It's not very often that you get a glimpse into the future. And while I can't be totally certain that the cars of tomorrow will be as striking as the new BMW i8, or mimic its petrol-electric drivetrain and lightweight aluminium construction, I can be sure that the cars we drive in the next 20 years will take a hefty dose of inspiration from BMW's latest green offering.

Until now, most green cars have looked and driven pretty much the same as normal family hatchbacks, often with only the smallest green badge on their rear to show off their environmental credentials. This BMW i8 is different.
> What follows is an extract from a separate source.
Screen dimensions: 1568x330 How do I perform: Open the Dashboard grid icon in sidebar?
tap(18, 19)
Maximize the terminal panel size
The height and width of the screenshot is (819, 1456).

It's a £99,845 hybrid supercar that claims to deliver a fuel-sipping 134.5mpg with a licence-endangering top speed of 155mph and a 0-60mph time of just 4.5 seconds.

In short, it offers Porsche 911 performance (with arguably better looks) with the economy and emissions – on paper – of a Toyota Prius. Crucially, BMW has done this in a package that dares to be futuristic in style and appearance, without fear that its Marmite lines will put people off. Of course, it's not perfect. The tiny rear seats are a joke, the eco-displays are terribly confusing and lead to information overload, and the swing doors need so much space to open that you are forced to park at the end of rows to avoid embarrassment in a car park.

But by far the biggest problem that I found was that on several long runs out of town, once the 22-mile battery range had been expended, I was left running solely on the i8's 1.5-litre petrol engine. Admittedly, I still managed to beat the fuel economy of a Porsche – BMW has done wonders with turbo-chargers on the i8's tiny petrol unit – but 35mpg is far from the poster-boy green promise.

These are quibbles, though, ranking alongside complaints that the Ford Model T broke down too often. Of course it did, it was revolutionary. And you'd be hard pressed to say that the BMW i8 was anywhere near as revolutionary – it costs a small fortune, far from affordable to the average worker – but it might just be enough to start getting the man in the street excited about green cars. That would be quite an achievement.